On the eve of the First World War, in a small Protestant German town, something evil is afoot in the idyllic countryside, as dastardly and mysterious deeds start piling up one after the other — an equestrian riding accident, a barn is burned, a cabbage patch is destroyed, and children are tied-up and beaten. The town's elders try to hammer home their ideals on the youth, but something with the kids ain't alright. The town's pastor ties white ribbons around the arms of his children, telling them that their "white color was to remind you of innocence and purity," but darkness looms large in symbols and symbolism in Michael Haneke ("Funny Games," "Amour")'s 2009 brilliant, beautiful and original film "Das Weisse Band" ("The White Ribbon").

Haneke's fable, in his own words, "examines the issue of the conditions that lead to terrorism," and employed Germany's checkered past, adding, to allow "the film to implicitly refer to things that went on later in the 20th century, or even today."

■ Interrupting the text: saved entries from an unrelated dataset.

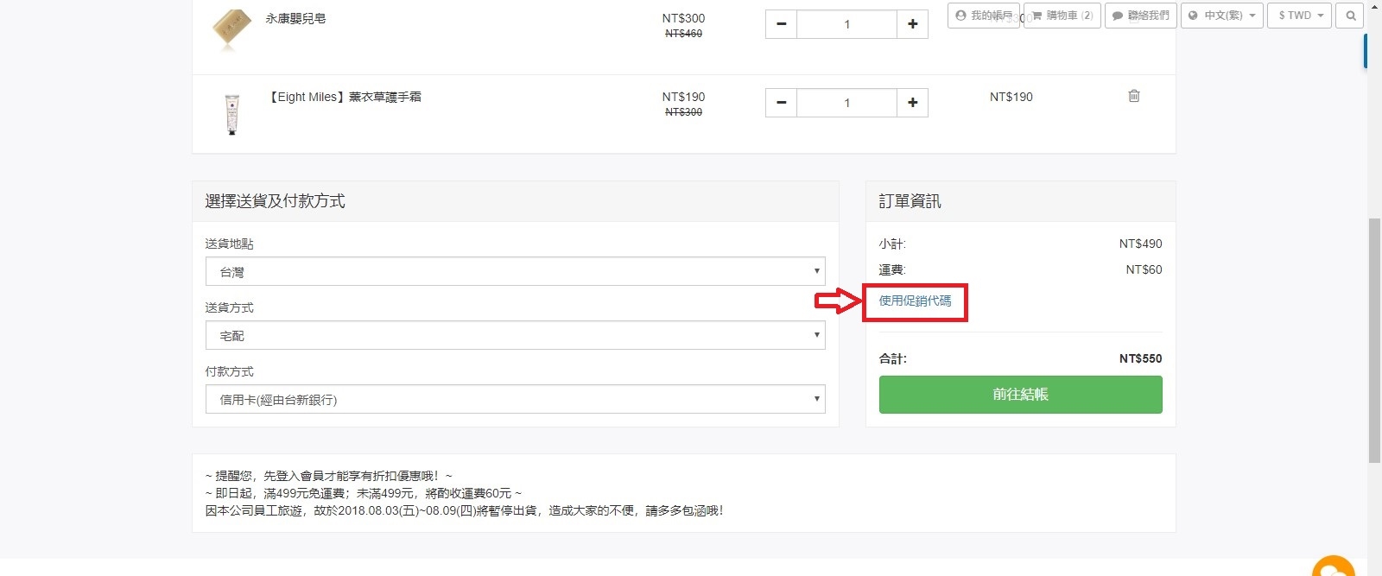Click 聯絡我們 contact button
The height and width of the screenshot is (576, 1382).
pyautogui.click(x=1140, y=16)
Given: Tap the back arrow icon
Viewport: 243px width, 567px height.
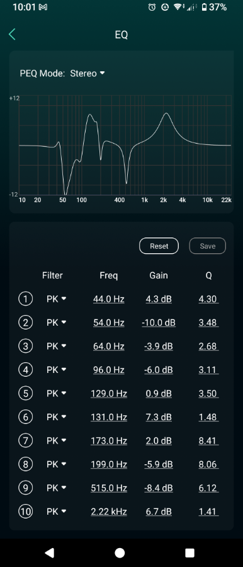Looking at the screenshot, I should (13, 35).
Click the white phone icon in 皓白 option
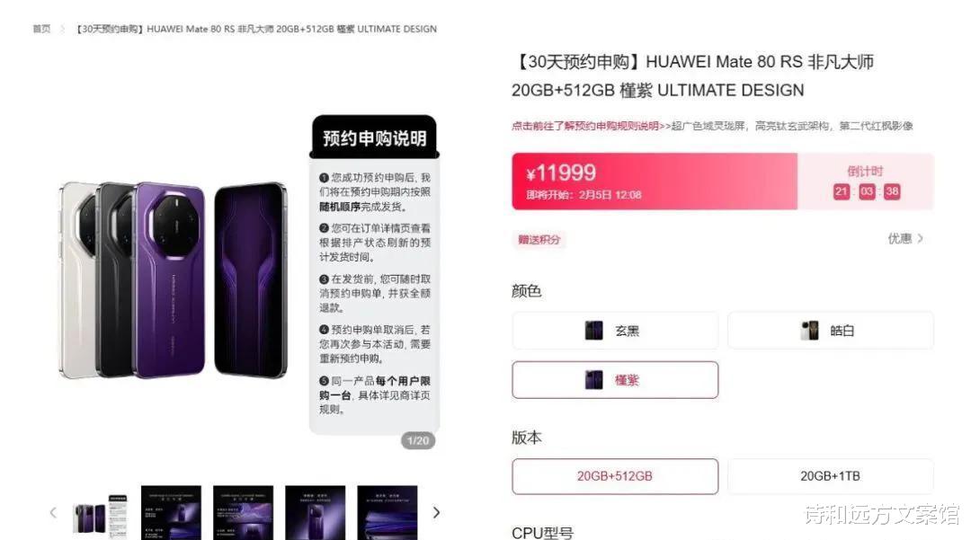 click(809, 331)
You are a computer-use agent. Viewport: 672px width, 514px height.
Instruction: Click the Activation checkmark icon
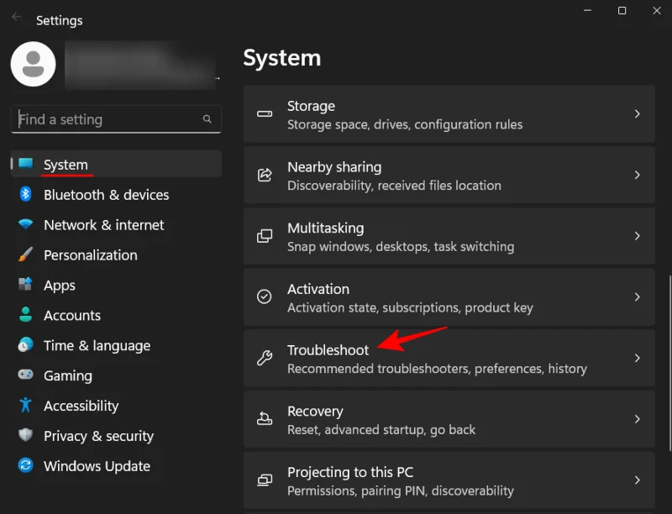265,297
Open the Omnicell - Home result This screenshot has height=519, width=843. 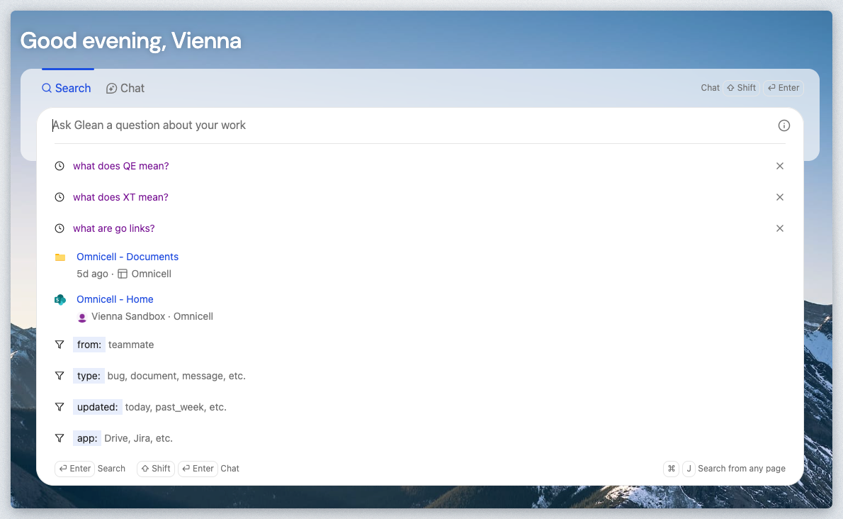point(115,299)
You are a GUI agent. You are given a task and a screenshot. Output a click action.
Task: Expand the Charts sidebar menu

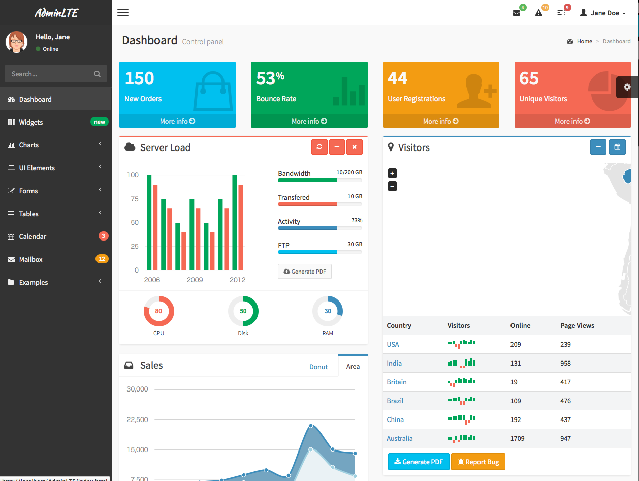(x=56, y=145)
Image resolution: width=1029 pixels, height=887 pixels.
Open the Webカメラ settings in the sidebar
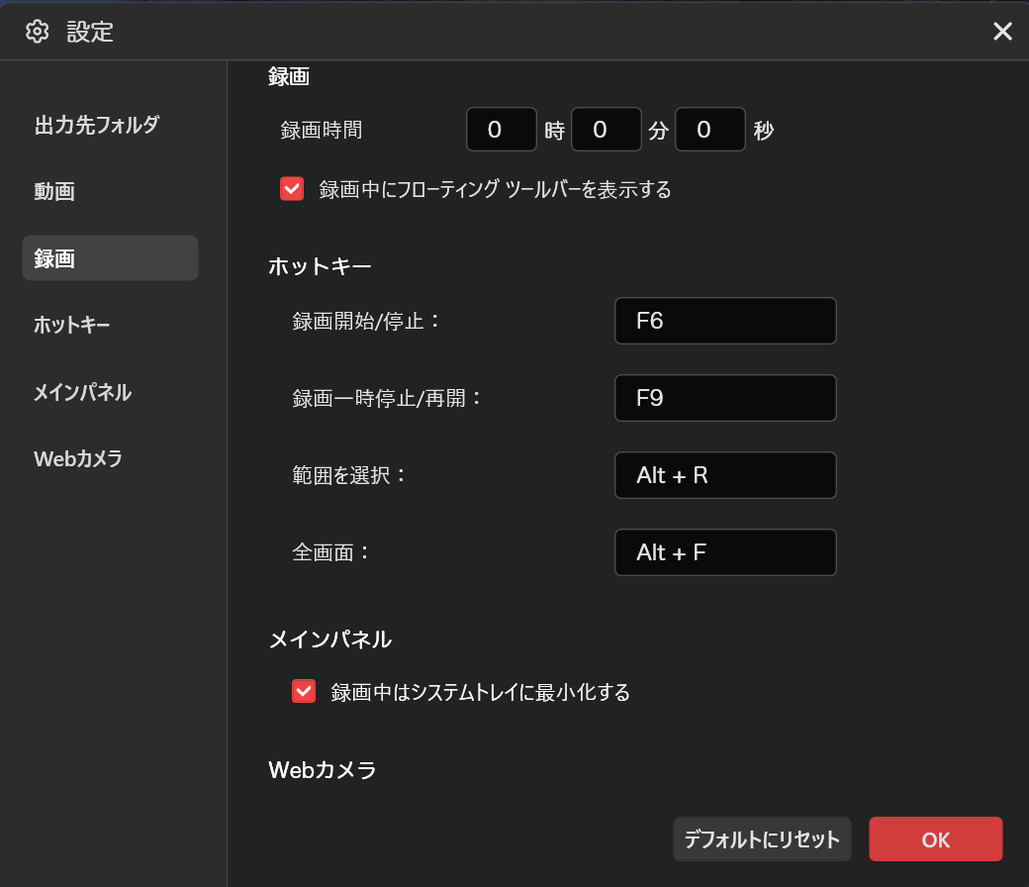(x=78, y=459)
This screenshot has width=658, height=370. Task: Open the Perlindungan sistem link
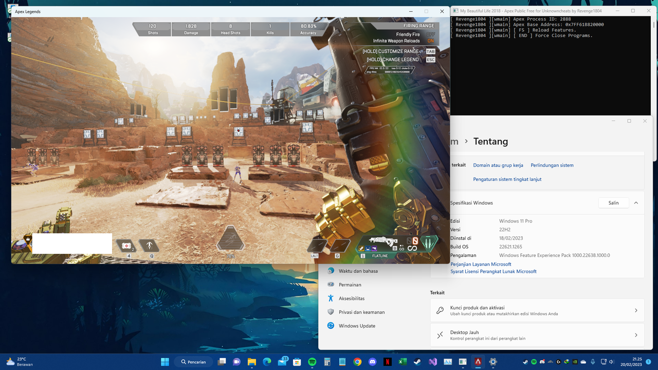(552, 165)
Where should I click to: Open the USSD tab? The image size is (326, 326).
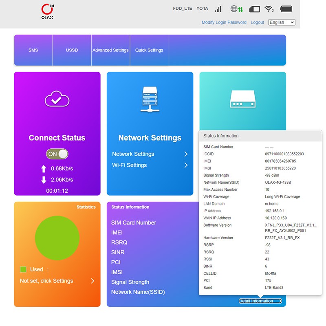pos(72,50)
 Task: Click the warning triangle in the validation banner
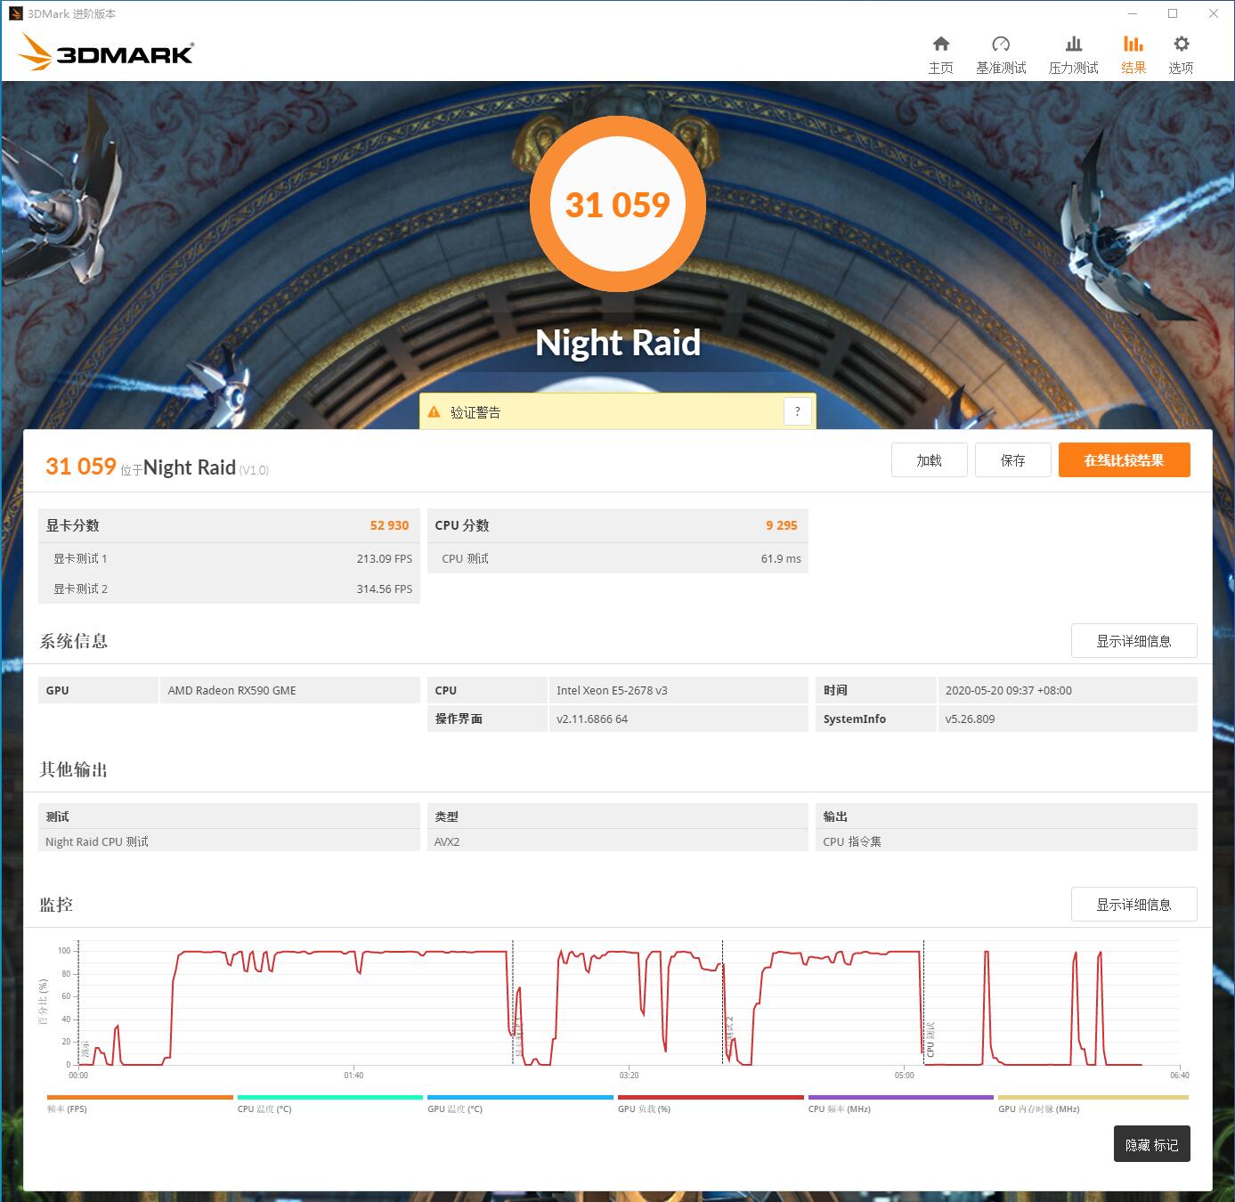click(434, 411)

"Da Weisse Band" is part Laura Ingalls Wilder, part "Village of The Damned," part M. Night Shyamalan's "The Village," and is all parts wonderful. It won four awards at the 2009 Cannes Film Festival, including the Palme d'Or. The black and white film was also nominated for two Academy Awards, in both Best Achievement in Cinematography and Best Foreign Language Film.

Grey Gardens

Consolidation Coal Company president Robert C. Hill bought an East Hampton, New York summer cottage in 1913. Hill's horticulturalist wife, Anna Gilman, tended to the property's landscaping, to which she called it "truly a gray garden," as "the soft gray of the dunes, cement walls and sea mists gave us our color scheme as well as our name." The moniker of the garden became the name of the estate, and little did Mrs. Hill know that the next inhabitants of her "Grey Gardens" home would bring that name to world renowned attention.

Once a summer retreat for the next owners, the Beale family, it eventually became a reclusive refuge outpost for Jacqueline Kennedy's aunt Edith "Big Edie" Ewing Bouvier Beale and her daughter Little Edie. The former social butterflies retreated from the outside world and created their own in this Long Island enclave, which eventually fell into disrepair, and became a lair for cats and raccoons, and an embarrassment for the former First Lady.

After an eye-opening 1972 cover story in "New York" Magazine, filmmakers Albert and David Maysels, Ellen Hovde and Muffie Meyer were welcomed into their world, sharpened their lenses into their curious lives, and culled together quite a portrait in 1975 of the titular home. The work won much acclaim, as Roger Ebert called it "one of the most haunting documentaries in a long time," and is still making new fans to this day.

"Grey Gardens" spawned a 2009 HBO film about the two Edies' lives and the making of the documentary, as well as a 2006 Tony Award winning Broadway play.

The house itself has had two owners since the two Edies reduced it to squalor, who have both brought it back to its former splendor.